-- BEGIN Excerpt provided --

Thomas Banchoff a geometer, speaks about the use of science and mathematics in the art of Salvador Dali on Monday Mar. 22, in the Gallagher Theater.
    Valentina Martinelli
    Valentina Martinelli/ Arizona Daily Wildcat Thomas Banchoff a geometer, speaks about the use of science and mathematics in the art of Salvador Dali on Monday Mar. 22, in the Gallagher Theater.

    Nestled in the back of Paradise Café sat Thomas Banchoff of Brown University. In town for the Daniel Bartlett Memorial Lecture series this past Monday, Banchoff agreed to speak with me before he left. His laptop erect before him, Banchoff turned to his wife with a puzzled look, as she attempted to show him how to call someone on Skype. For a man who has been doing research in mathematics since 1964, this was a rare moment of befuddlement.

-- END Excerpt provided --

**Tasks to carry out:**
**A.** Update the passage of the Thomas Banchoff article starting with "Nestled in the" and going on through "moment of befuddlement.", putting "Zoom" in place of "Skype".
**B.** Write the next part of the Thomas Banchoff article, picking up right after its final sentence.

-- BEGIN Listed entries --

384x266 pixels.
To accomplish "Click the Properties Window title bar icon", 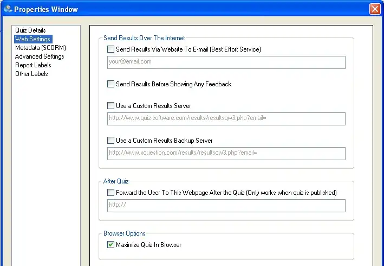I will click(7, 9).

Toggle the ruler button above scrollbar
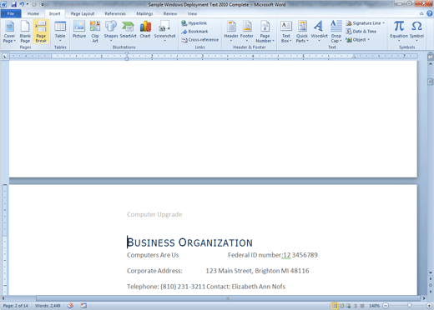point(431,57)
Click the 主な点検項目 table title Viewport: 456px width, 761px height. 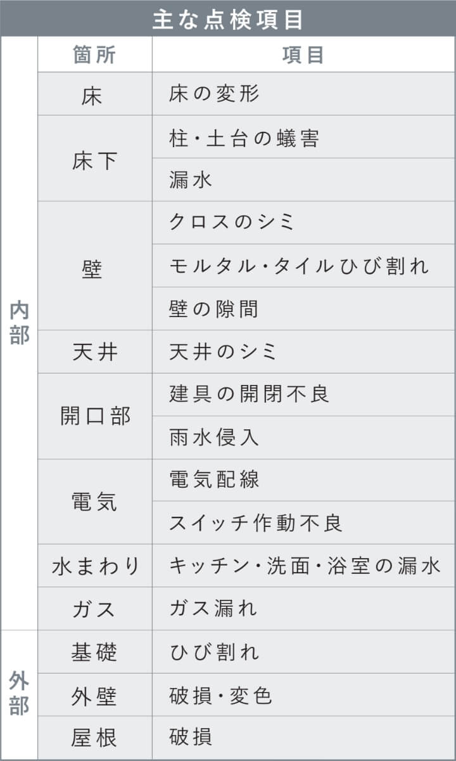228,18
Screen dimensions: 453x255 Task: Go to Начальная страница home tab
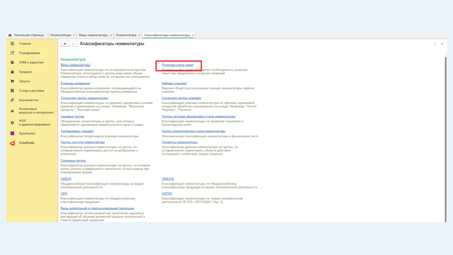(27, 36)
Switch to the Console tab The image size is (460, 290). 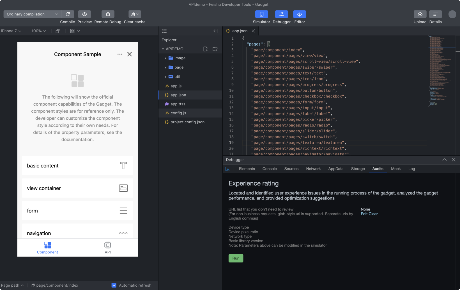pos(270,169)
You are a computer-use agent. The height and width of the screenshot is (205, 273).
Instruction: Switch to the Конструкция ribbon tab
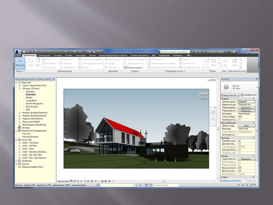point(44,55)
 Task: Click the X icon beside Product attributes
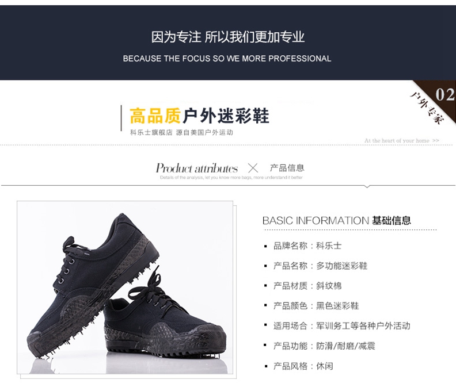pos(253,168)
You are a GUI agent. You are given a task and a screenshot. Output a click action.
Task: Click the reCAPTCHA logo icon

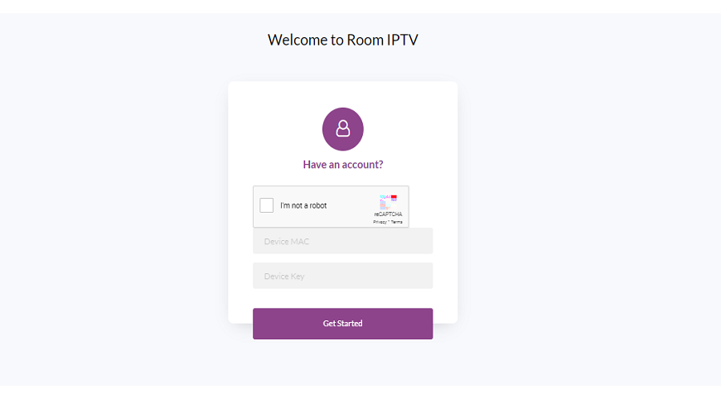pos(388,201)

-- END Listed entries --

**Task-by-task results:**
**A.**
Nestled in the back of Paradise Café sat Thomas Banchoff of Brown University. In town for the Daniel Bartlett Memorial Lecture series this past Monday, Banchoff agreed to speak with me before he left. His laptop erect before him, Banchoff turned to his wife with a puzzled look, as she attempted to show him how to call someone on Zoom. For a man who has been doing research in mathematics since 1964, this was a rare moment of befuddlement.

**B.**
    After all, Banchoff has taught classes such as Combinatorial Topology and Hyperbolic Geometry. He isn’t exactly a slouch. As a geometery and mathematics professor, Banchoff studies geometric surfaces and shapes beyond even the fourth dimension. His wealth of knowledge seemed limitless. He casually noted that he dabbles in calculus to create shapes as if this was a typical leisure activity.

    Here I was, someone who struggles to understand logarithms, sitting across the table from one of the most brilliant minds of geometric and spatial exploration of the past 50 years, and I don’t even own a calculator. As if Banchoff’s work and research was not daunting enough, he is also known for repeated consultations with famed surrealist, Salvador Dalí.

    I was intimidated.

    But as Banchoff spoke about his childhood, that feeling vanished. There was no deep mystery to the man’s love of math. He wasn’t a supervillain; He grew up loving shapes. He worked his way from two-dimensional diagrams to three-dimensional constructions. “”I liked to make models. I got excited when I heard about the fourth dimension from a comic book.”” He chuckled, “”I’m still trying to figure it out.””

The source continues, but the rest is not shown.